═══ Supplied entries

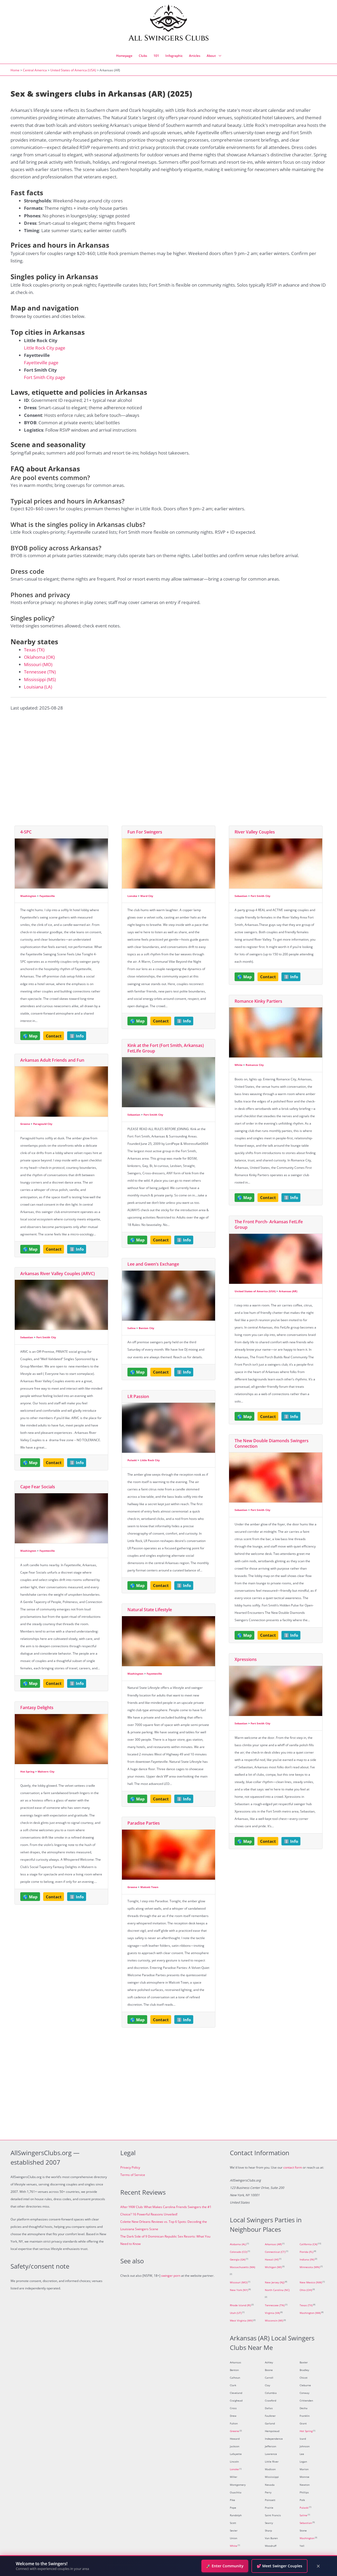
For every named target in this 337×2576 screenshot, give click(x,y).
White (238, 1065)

══════
═══ Supplied entries

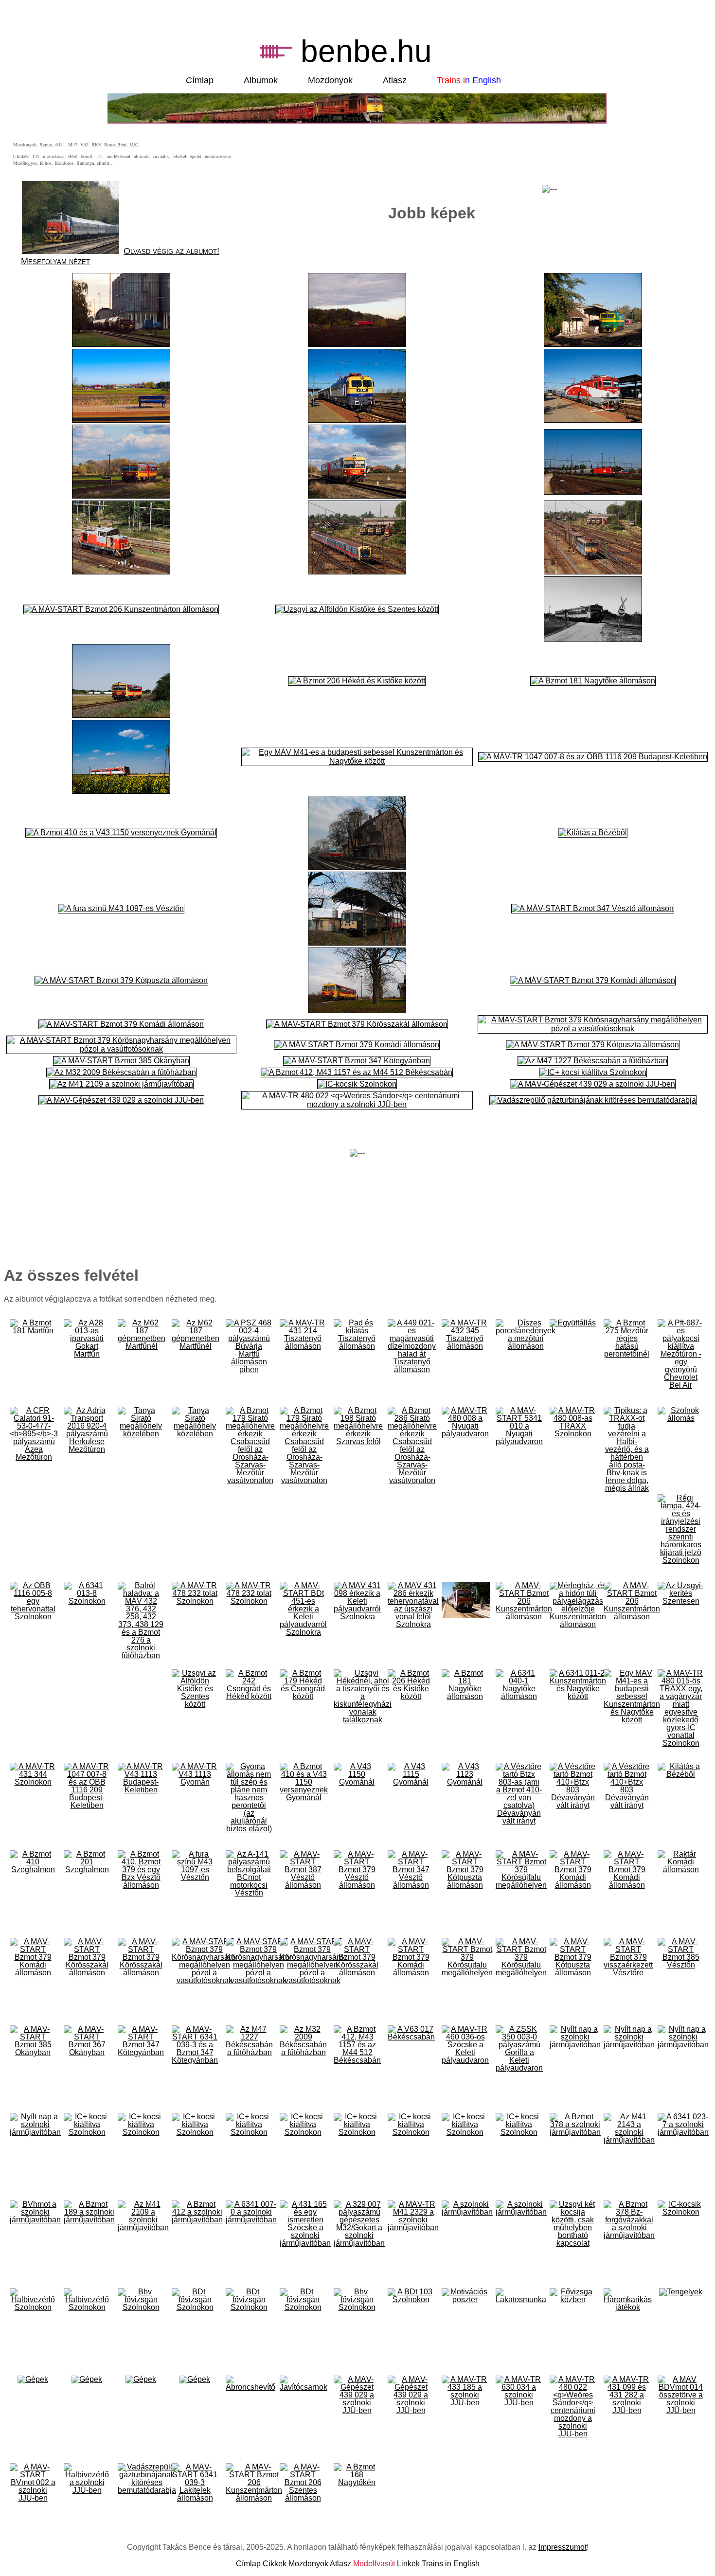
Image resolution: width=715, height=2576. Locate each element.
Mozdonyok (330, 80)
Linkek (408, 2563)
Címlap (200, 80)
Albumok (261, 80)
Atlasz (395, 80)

══════

> _What the exercise asks_:
In the entries above, find the line with "For every named" and the line with "White (238, 1065)", then set down exactly those two and every line between them, nothing else.

> _Answer space_:
For every named target in this 337×2576 screenshot, give click(x,y).
White (238, 1065)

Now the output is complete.